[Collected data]
((

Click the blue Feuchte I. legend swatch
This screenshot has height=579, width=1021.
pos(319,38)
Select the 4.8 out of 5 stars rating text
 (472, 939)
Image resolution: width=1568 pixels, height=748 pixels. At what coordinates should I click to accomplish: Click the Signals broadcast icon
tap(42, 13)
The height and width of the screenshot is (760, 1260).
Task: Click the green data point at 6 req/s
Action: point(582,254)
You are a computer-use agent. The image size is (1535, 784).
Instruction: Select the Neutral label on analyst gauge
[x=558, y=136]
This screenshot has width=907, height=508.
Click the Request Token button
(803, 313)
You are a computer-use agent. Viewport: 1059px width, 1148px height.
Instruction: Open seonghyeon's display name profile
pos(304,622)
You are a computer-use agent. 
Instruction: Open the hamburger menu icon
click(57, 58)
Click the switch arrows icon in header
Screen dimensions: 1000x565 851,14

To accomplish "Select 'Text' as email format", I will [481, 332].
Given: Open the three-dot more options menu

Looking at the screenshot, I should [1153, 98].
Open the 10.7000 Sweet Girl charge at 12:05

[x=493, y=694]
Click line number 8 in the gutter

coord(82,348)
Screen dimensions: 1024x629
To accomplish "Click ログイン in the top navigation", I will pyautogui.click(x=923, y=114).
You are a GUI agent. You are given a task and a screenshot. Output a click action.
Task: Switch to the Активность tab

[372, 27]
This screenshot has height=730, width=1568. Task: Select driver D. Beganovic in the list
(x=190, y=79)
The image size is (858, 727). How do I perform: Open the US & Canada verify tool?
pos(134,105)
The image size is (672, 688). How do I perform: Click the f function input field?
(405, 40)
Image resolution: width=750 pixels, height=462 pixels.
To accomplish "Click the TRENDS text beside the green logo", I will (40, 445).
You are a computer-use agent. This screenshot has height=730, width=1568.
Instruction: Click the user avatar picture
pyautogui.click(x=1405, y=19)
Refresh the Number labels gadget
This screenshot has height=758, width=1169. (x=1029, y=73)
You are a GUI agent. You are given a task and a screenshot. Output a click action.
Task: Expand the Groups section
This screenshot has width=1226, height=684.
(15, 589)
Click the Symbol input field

))

Lines that contain "computer" are to be copied from the records above.

You are a computer-use agent. The image size is (1535, 784).
You are a computer-use agent. Viewport: 1059px width, 1148px height.
You are a computer-use agent. 
You are a computer-use agent. This screenshot has height=730, width=1568.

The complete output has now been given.